I applied for a job in my friend Barry’s electronics start-up business and he seems like he’s impressed with what I have to offer but just doesn’t have the resources to hire me. Once he makes his first sale, though, he’s going to revisit my resume and see if maybe I can help out building high-definition TVs or something. I’d kind of like to build rockets for him, but he said that’s a little later in his business plan and he’d like to hire an astronaut to help out in that department. But he assured me that if I became an astronaut, he’d be totally down with me joining the yet-to-be-created rocket science department of his company.

That’s a great fall-back, really, but I just don’t know if I have that kind of time, especially since my mom has already started advertising the garage sale to sell all my stuff this weekend. I looked around on-line for some fast-track astronaut classes, but the only ones that I found never called me back even though I gave them my credit card number. Joke’s on them, though, because my card is maxed out to its $450 limit.

Ultimately, though, I don’t really want to be an astronaut. Space freaks me out with all those stars and dead space monkey corpses floating around up there. I just don’t think it’s a very safe environment for someone like me, and on top of that I’m incredibly fair-skinned and it would be a bad idea for me to be that close to the sun. Also, NASA gets mad at me when I call them and ask, “How big is Uranus?”

If you don’t think that’s hilarious, you’re dumb.

Looking back on high school, I did have a meeting with my guidance counselor once, and he asked me what I wanted to be when I was older. When I said I didn’t know, he told me to figure out what I was passionate about and strive to make a career out of it. That’s easy since I’m really only passionate about one thing and that’s mangoes. I found some nice land and tried to start a mango farm, but that ended quickly once Mr. Jenkins found out I had covered his backyard in mango trees without his permission. On top of that, I had accidentally planted apple trees because I don’t actually know what a mango is.

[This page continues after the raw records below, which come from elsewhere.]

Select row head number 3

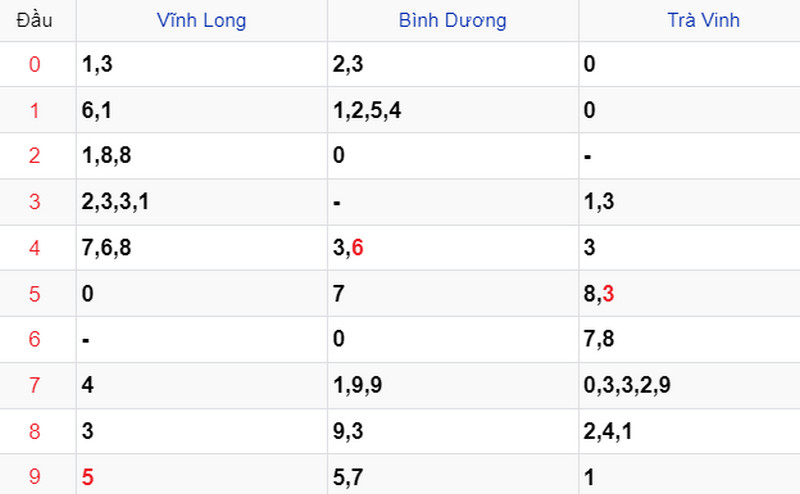click(34, 202)
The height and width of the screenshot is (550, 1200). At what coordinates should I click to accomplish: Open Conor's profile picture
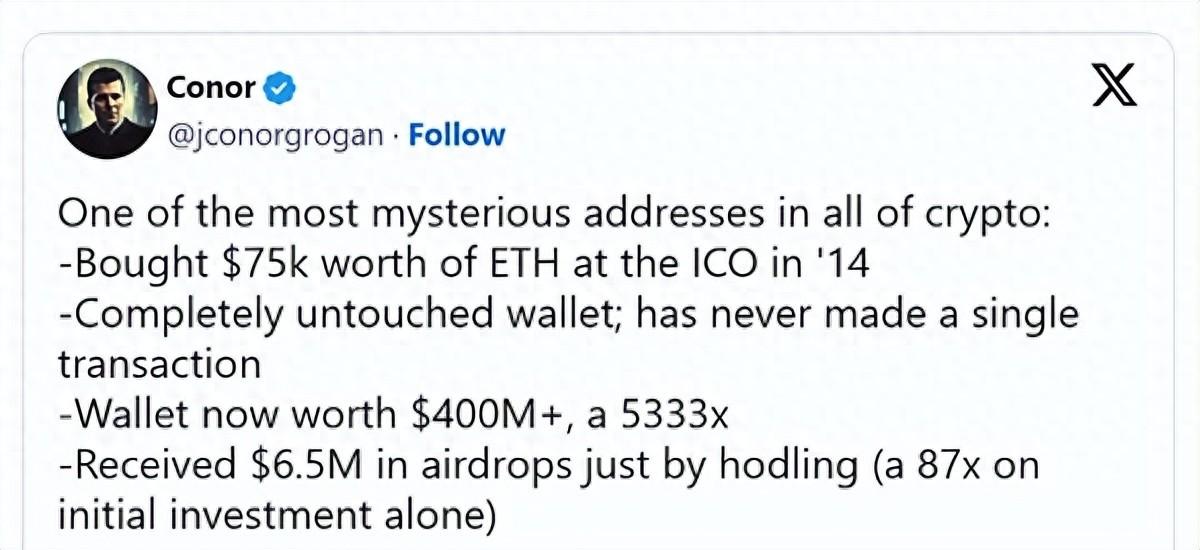[105, 112]
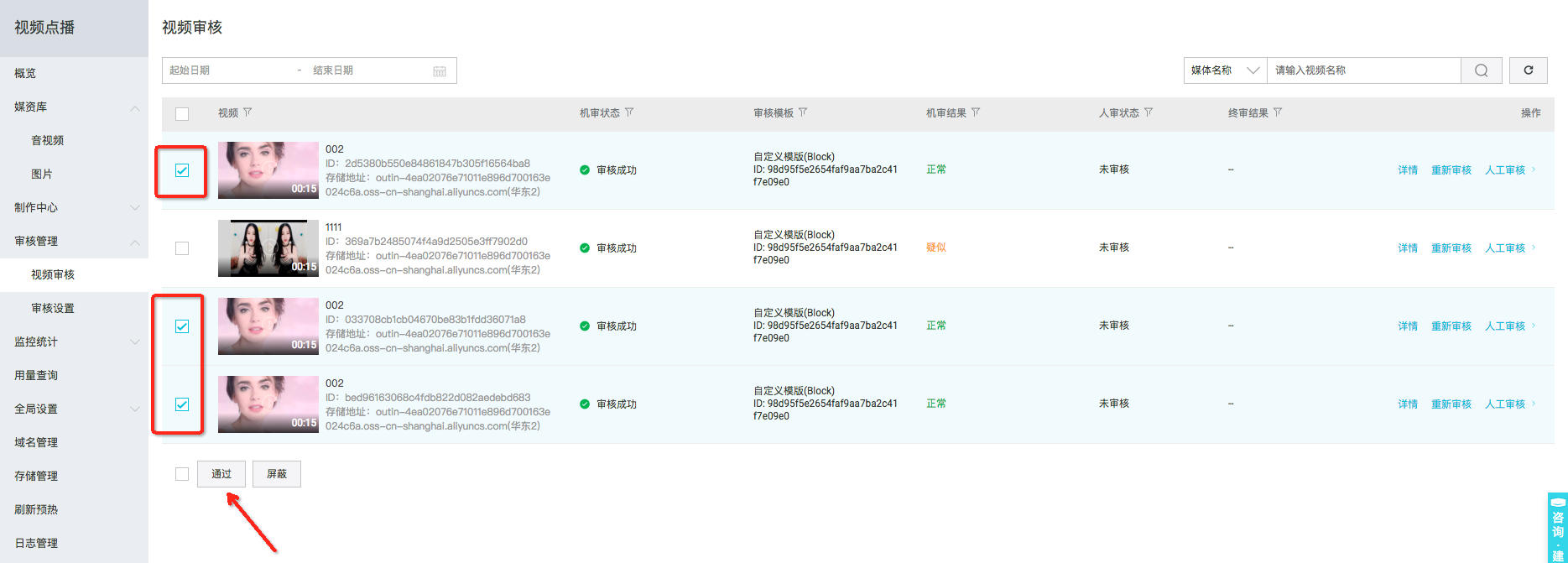1568x563 pixels.
Task: Open the calendar date picker icon
Action: (439, 71)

The longer this plays out, the more I realize the community college is my only real option. If I could just show my mom that I’m committed to getting a real job someday, maybe she’ll let me stay. So I’ve started courting the president of the community college in hopes that if I can get into a relationship with her, she’ll let me in despite my “poor academic record” and “questionable criminal history.” (Those are exact quotes from my last rejection letter.)

So far she hasn’t returned my advances, however, and recently she informed me that she was not interested and that her husband worked out. Little does she know that, while I don’t work out now, I finally figured out how to put together that bench press I bought two years ago and I plan to work my way up towards using it by doing a series of light curls and three to five push-ups per day for the next two years. So I’ll be pretty ripped some day.